In der Tat müssen sich die Kritiker fragen, warum ausgerechnet nach der Europawahl diese Diskussion vom Zaun gebrochen wird. Die Parteien, auch die der Kanzlerin Angela Merkel, haben im Wahlkampf glauben gemacht, ihre Stimme sei eine Art Kanzlerstimme – viele Wähler dachten, sie würden zwischen Juncker und dem SPD-Politiker Martin Schulz den wichtigsten Posten Europas bestimmen. Was für eine Täuschung. Denn der Präsident der EU-Kommission wird eben von den Regierungschef der Mitgliedstaaten nominiert, nicht vom Parlament. Daran ändert auch nichts, dass die Kandidaten Schulz und Juncker eifrig an ihrer Selbstnominierung mitgestrickt haben.

Wenn man darum weiß, wirkt der Widerstand des Briten-Premier nur in der Rhetorik überzogen, in der Sache aber berechtigt. Jean-Claude Juncker ist ein Mann der Vergangenheit, dem man das Gestalten der Zukunft nicht übertragen möchte. Sicher, er ist ein überzeugter Europäer, der in deutschen Talkshows begeistert von Europa spricht. Er erinnert aber in seiner Denkweise an Helmut Kohl. Und wohin überbordende Begeisterung und mangelhafte Politik führt, lässt sich derzeit an der Krise der Gemeinschaftswährung besichtigen.

Juncker ist nicht nur ein Hauptkonstrukteur dieser fragilen Währungszone, er steht für ein Europa, das es abseits von Luxemburg, Straßburg und deutschen Talkshows leider kaum gibt. Juncker steht für ein Europa der Selbstermächtigung, für ein Konstrukt, das mehr sein will, als die meisten seiner Bürger wünschen.
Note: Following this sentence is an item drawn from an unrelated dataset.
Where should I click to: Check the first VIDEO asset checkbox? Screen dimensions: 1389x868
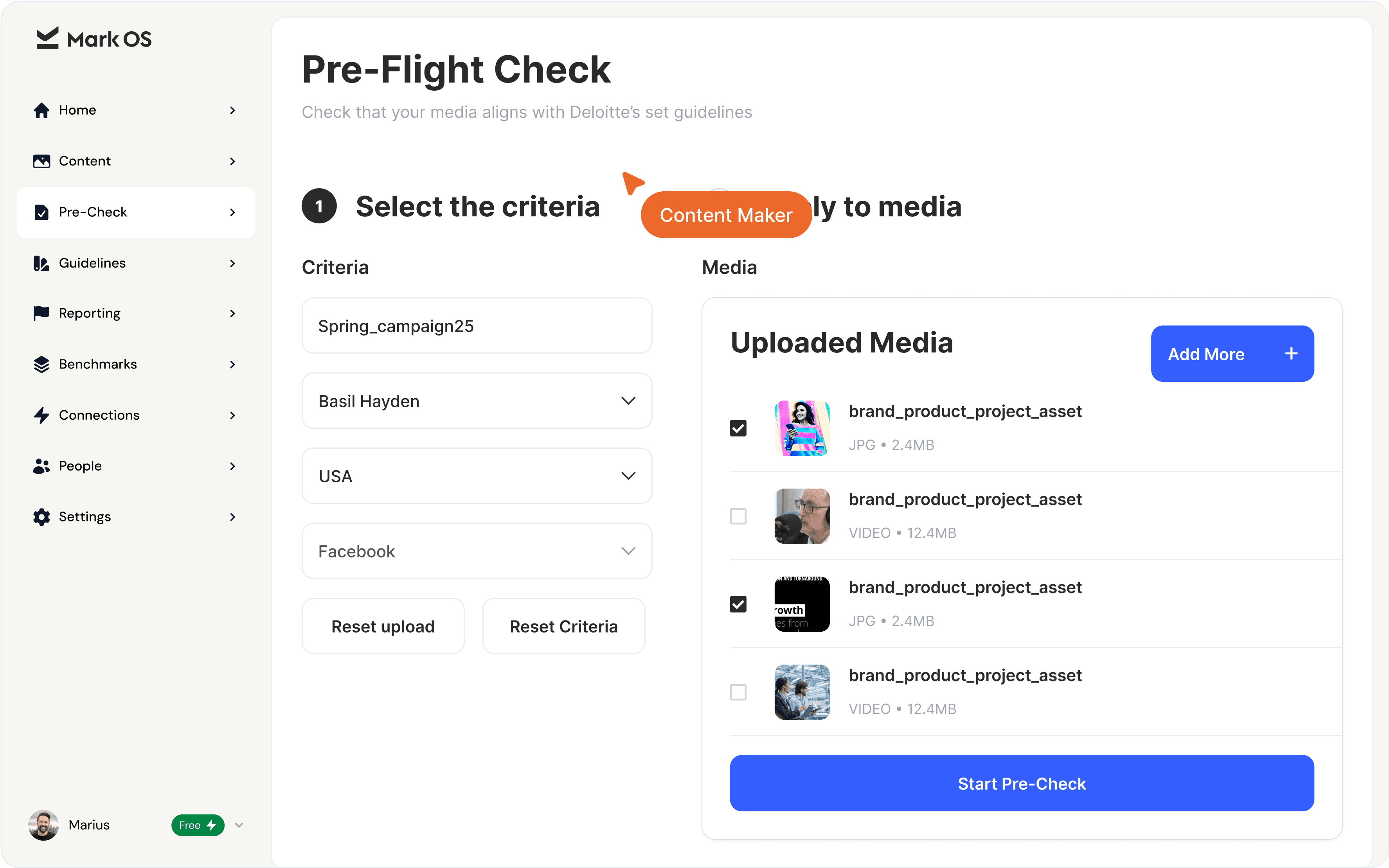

Er steht für einen Mangel an Selbstkritik, der noch jedes Wahlergebnis oder jede Volksabstimmung, die ein unerwünschtes Ergebnis brachte, aussaß, ignorierte, schönredete. Junckers Traum von einem einigen Europa und einem föderalen Kontinent ist ein großer und sympathischer Traum. Aber solange die Mehrheit der Europäer ihn nicht mitträumt, muss er warten.

Auch so ist der erbitterte Widerstand gegen Juncker in liberalen Staaten zu verstehen: Nicht nur die Briten opponieren gegen den Luxemburger, der stets der Umverteilung das Wort geredet hat, Euro-Bonds und Sozialtransfers forderte. Auch Schweden und Niederländer wissen, dass es bessere Kandidaten gibt als Juncker. Angela Merkel sieht das nicht anders. Die deutsche Kanzlerin hat nur das Problem, dass ihr sozialdemokratischer Koalitionspartner in Berlin plötzlich sein Herz für den Luxemburger Konservativen entdeckt hat und sie zu einer Frage der Demokratie stilisiert. Das darf man durchaus skurril finden – denn das Luxemburger Geschäftsmodell besteht abseits von europäischen Sonntagsreden darin, mit Steuerschlupflöchern Konzerne und Finanzdienstleister in das Großherzogtum zu locken. Amazon etwa konnte dank der Luxemburger Steuerpolitik schon Hunderte Millionen Euro sparen. Jean-Claude Juncker war nicht nur 20 Jahre Finanzminister in Luxemburg, sondern auch 18 Jahre Premierminister seines Heimatlandes.

Deutschland und Angela Merkel sollten Briten, Schweden und Holländern dankbar sein, dass der wichtige Posten des Kommissionspräsidenten noch einmal kritisch diskutiert wird. Wer über die Richtlinien europäischer Politik bestimmen will, muss den Rückhalt aller Mitgliedstaaten haben. Juncker, so viel ist schon jetzt deutlich geworden, hat ihn nicht.